→ DATA SUPPLIED:
---

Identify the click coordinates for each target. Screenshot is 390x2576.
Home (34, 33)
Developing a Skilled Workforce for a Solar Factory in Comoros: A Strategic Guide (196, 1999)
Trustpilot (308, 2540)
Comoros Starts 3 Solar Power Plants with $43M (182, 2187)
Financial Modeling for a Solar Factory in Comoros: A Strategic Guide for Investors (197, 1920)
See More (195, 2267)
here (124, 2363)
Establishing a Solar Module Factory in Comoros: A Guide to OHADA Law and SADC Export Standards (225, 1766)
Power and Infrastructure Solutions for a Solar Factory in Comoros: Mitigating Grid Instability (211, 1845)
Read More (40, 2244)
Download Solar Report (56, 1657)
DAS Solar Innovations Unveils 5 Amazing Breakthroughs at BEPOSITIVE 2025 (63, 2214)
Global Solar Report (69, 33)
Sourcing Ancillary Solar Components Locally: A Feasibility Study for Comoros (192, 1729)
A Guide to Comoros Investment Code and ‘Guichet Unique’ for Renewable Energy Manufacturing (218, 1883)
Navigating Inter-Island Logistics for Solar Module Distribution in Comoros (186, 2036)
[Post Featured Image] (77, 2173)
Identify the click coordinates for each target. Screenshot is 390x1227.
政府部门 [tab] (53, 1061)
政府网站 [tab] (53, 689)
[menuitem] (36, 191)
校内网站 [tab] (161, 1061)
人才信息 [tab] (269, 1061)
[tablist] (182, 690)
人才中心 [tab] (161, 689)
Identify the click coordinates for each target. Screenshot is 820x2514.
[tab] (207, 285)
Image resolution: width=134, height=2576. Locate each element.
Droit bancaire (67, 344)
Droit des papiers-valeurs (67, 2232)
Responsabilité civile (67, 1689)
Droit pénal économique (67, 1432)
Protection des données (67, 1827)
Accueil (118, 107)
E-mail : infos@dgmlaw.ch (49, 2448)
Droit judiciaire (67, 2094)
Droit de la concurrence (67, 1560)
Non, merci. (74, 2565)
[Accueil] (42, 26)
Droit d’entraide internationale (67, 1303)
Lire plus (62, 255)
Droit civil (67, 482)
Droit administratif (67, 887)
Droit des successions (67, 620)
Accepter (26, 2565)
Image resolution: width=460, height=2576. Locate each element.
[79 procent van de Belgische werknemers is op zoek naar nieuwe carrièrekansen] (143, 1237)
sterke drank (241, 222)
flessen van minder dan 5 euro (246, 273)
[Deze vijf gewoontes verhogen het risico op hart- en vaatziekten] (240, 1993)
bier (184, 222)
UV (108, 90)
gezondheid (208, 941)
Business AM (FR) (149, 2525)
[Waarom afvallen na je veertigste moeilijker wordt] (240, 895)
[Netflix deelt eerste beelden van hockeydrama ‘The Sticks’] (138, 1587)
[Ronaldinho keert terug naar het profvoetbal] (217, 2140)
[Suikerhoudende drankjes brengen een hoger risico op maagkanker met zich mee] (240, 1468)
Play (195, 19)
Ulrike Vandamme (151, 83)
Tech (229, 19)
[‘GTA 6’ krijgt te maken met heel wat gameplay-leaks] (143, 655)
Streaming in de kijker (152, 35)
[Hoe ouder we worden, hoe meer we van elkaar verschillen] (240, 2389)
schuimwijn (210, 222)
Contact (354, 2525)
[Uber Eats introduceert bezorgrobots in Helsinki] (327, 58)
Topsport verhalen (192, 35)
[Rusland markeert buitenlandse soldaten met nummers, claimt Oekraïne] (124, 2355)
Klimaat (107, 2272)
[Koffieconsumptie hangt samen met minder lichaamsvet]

---

→ WORK ITEM: Where a line of the data holds "each", show that line.

→ RESULT OF THE EXERCISE:
Identify the click coordinates for each target. Screenshot is 390x2576.
Identify the click coordinates for each target. Screenshot is 390x1227.
Identify the click coordinates for each target. Screenshot is 820x2514.
Image resolution: width=134, height=2576. Locate each element.
Image resolution: width=460, height=2576. Locate each element.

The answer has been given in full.